Please don't flame me for this, I have been slowly losing my mind over the past week or two trying to figure out what I should do.
Can anyone tell me how I am meant to have a jack stand at the pinch weld areas marked but not crush the pinch weld?
The scissor jack that comes in the K51 marked bag as standard (or at least I think it is standard) has a 2cm deep slot for the pinch weld to go in. For reference the pinch weld itself also seems to be almost 2cm in protrusion from the body. But as far as I can tell it seems like the weight of the car rests on the panel or whatever you want to call it towards the inside of the pinch weld and not on the pinch weld itself. I was looking at it as I jacked the car up using it so that's what I think is going on and also based off the scratch marks only being present on the raised section towards the centre of the body on the scissor jack and not on the outside raised section or the of the it seems to tell the same story. I have attached some photos to show what I mean, more to follow.

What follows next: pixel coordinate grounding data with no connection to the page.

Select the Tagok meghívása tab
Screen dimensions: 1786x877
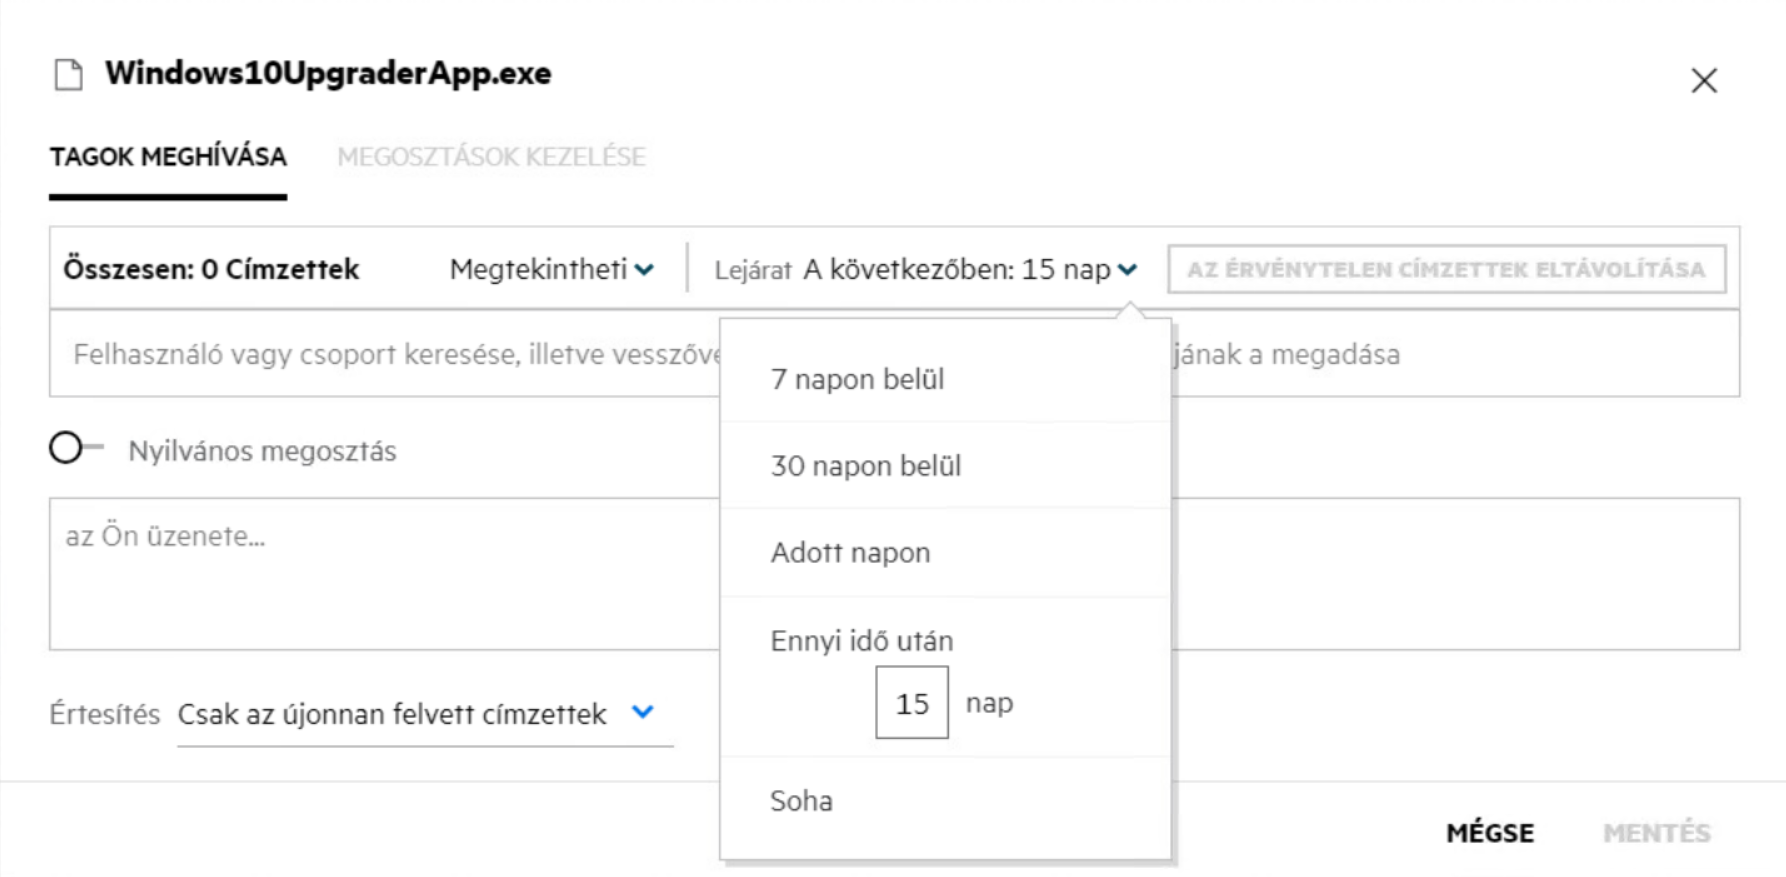pos(168,157)
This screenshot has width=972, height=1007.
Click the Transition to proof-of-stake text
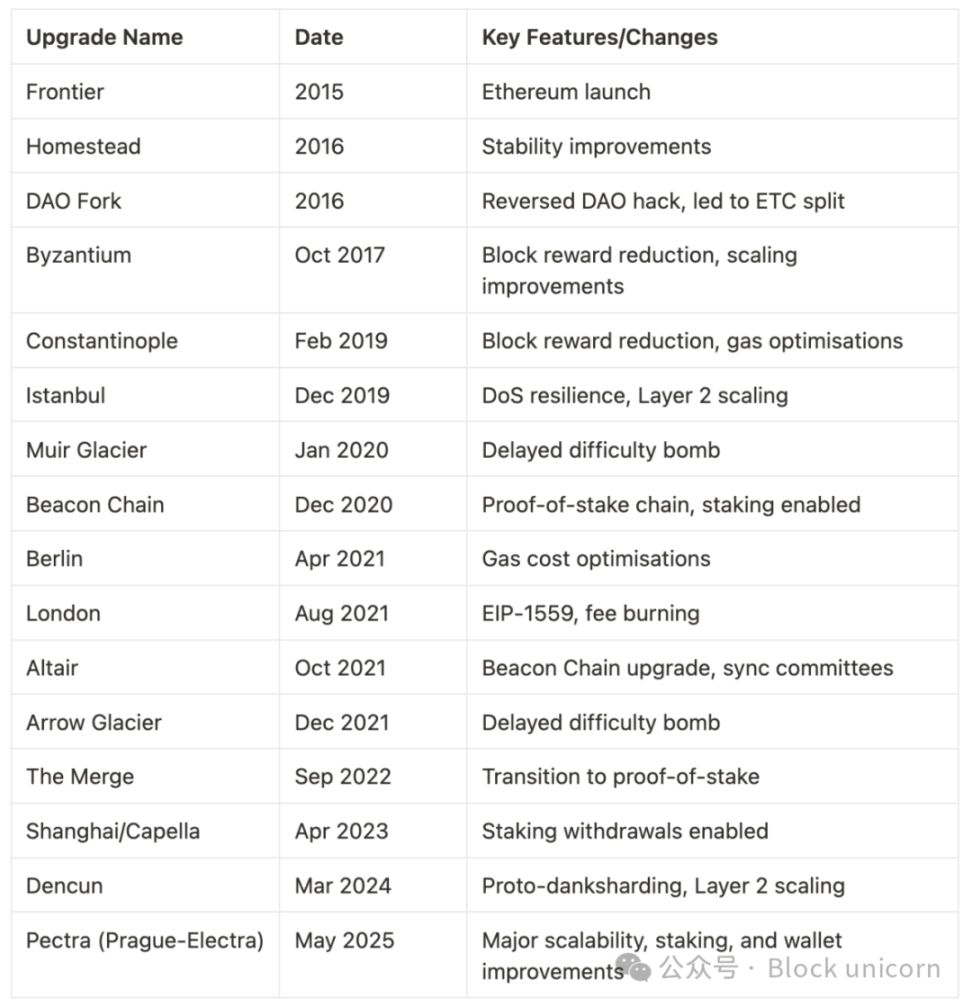620,777
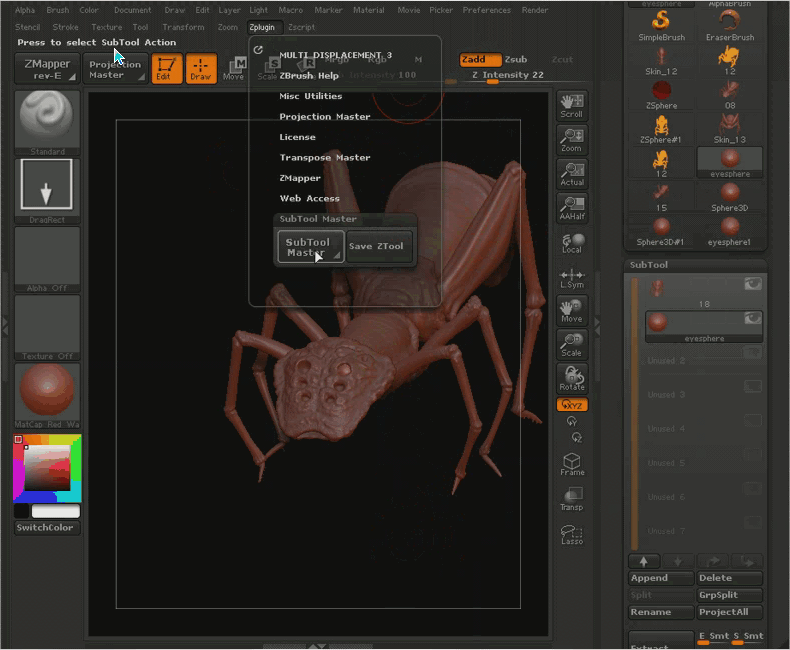Open the Preferences menu

pos(486,10)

Now I don't want to just put a jack stand underneath the pinch weld and hope it doesn't bend. But the jack stand pads online don't seem to have the same depth cut out like the scissor jack does, which in my head just results in the pinch weld edge taking the load again. The only pads I have seen that potentially have enough clearance was a hokey puck looking one for an E30 M3 but those types don't seem like they will be very stable on the jack stand I have access to, they seem more suitable for a floor jack.
I don't want to risk just putting the jack stand on the panel towards the inside of the body where the pinch weld jack point is marked either as the top of my jack stands are 11cm long by 3cm wide and are not flat at the top but more of that V shape with a flat centre and that would place the weight on an area outside pinch weld jack point indents which are 6cm apart along the pinch weld, potentially causing the weight to be resting on an unsupported area? Also the jack stand would not have the widest length running laterally in relation to the car body which probably would make them less stable laterally.
I have read everything I can on spyderchat and here. Checked online, conflicting information. And even if I wanted to follow the use a jack pad advice I don't see how it will help here for the reasons I mentioned.
As for placing jack's stands on subframe control arm mounting points. Won't that bend the metal? I know the same can potentially be said about the use of the inside panel at the pinch weld jack point but please do correct me if I am wrong about this I am just trying to figure this out. Where would it go at the front? I assume the rear would use the lower control arm connection point to the subframe, but wouldn't too much of the load be placed there? Considering that if the car were to be on the ground the weight would be distributed through the strut top and the lower control arm at minimum? maybe less so through the toe arm and traction arm? Wait, now that I think about it more the strut top seems like the only point that really carries most of the cars load, the lower control arm would just help guide the camber curve, I don't see how the metal that it would then attach to at the subframe will be able to hold the cars weight without deflecting, if it were designed for that would they not have said it can be used as such in the manual?